**Excerpt provided**
[Start of section]
THE COLLAPSE OF THE CANADIAN MEDICAL ASSOCIATION JOURNAL

On February 20, 2006, when Dr. John Hoey, editor-in-chief of the
Canadian Medical Association Journal, returned to the Ottawa
headquarters of the Canadian Medical Association after a vacation,
his journal was in excellent shape. It ranked as the fifth leading
general medical journal in the world, and it received more than 100
original research papers per month, allowing the editors to be highly
selective in what they published. It had nearly 70,000 subscribers --
representing the more than 85 per cent of Canadian doctors who are
CMA members. Yet Dr. Hoey's decade as editor would end abruptly that
afternoon when the journal's publisher fired him and his senior
deputy editor, Anne Marie Todkill.

The publisher, Graham Morris, said that the firings were his decision
and denied that Dr. Hoey and Ms. Todkill lost their jobs over
specific articles. "I just felt that it was time for a fresh
approach," he said. Dr. Larry Erlick, a CMA board member who chaired
the journal oversight committee until mid-March, gave a different
explanation: "The issue is .. not about editorial independence --
it's about a relationship between parties and their ability to work
together." Yet to many observers, the primary issue seemed to be the
editors' independence. The CMA has been divided over whether it wants
an independent scientific journal with news and commentary or a
political organ for its members.

There were early signs of trouble. In 2001, the journal published an
editorial supporting the medical use of marijuana, contrary to the
CMA's position, and the CMA's general council complained to Dr. Hoey
about it. In 2002, another editorial sparked a firestorm: a man had
arrived at a Quebec emergency room in the midst of a myocardial
infarction, but it had closed at midnight, and he died en route to an
open ER; the CMAJ editorial criticized Quebec doctors for not having
staffed the ER. The case received enormous media attention, and the
province responded with a bill requiring general practitioners to
staff ERs around the clock.Yet "a lot of Quebec physicians were quite
offended and felt undeservedly judged by ... that editorial,"
[End of section]
**Work task**
Revise the passage on the Canadian Medical Association Journal between "The publisher, Graham" and "for its members.", inclusive, changing "primary issue" to "main issue".

**Dataset content**
[Start of section]
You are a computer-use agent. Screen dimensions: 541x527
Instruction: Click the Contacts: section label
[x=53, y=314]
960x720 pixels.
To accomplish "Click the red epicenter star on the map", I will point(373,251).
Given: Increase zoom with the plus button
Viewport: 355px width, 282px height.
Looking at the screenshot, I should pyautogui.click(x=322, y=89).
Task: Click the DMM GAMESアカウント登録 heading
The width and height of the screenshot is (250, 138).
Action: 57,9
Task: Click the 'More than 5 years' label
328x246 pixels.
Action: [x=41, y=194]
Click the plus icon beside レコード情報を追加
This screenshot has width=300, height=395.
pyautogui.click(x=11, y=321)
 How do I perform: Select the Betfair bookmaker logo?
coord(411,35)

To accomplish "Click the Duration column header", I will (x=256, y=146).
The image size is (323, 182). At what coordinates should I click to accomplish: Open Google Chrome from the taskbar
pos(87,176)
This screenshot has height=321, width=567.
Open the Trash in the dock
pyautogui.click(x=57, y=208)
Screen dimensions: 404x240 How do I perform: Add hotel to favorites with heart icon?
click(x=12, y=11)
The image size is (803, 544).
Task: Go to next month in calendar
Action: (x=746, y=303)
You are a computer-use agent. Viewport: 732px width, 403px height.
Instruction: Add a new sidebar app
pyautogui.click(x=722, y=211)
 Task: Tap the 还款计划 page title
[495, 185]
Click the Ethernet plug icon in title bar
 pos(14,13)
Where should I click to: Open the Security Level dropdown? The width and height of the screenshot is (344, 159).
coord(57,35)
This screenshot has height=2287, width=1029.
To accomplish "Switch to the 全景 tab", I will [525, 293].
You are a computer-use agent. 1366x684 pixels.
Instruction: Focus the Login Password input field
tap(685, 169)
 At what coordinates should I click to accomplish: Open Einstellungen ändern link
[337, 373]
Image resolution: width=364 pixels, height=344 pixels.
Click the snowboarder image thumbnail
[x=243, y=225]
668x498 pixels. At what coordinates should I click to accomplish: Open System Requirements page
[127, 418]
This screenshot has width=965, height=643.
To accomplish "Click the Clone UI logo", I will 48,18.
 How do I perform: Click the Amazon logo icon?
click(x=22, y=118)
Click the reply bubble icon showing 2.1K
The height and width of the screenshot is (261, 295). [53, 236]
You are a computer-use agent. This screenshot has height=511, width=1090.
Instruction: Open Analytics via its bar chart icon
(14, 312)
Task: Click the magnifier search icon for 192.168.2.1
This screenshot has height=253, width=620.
[End of section]
**Response to this task**
The publisher, Graham Morris, said that the firings were his decision
and denied that Dr. Hoey and Ms. Todkill lost their jobs over
specific articles. "I just felt that it was time for a fresh
approach," he said. Dr. Larry Erlick, a CMA board member who chaired
the journal oversight committee until mid-March, gave a different
explanation: "The issue is .. not about editorial independence --
it's about a relationship between parties and their ability to work
together." Yet to many observers, the main issue seemed to be the
editors' independence. The CMA has been divided over whether it wants
an independent scientific journal with news and commentary or a
political organ for its members.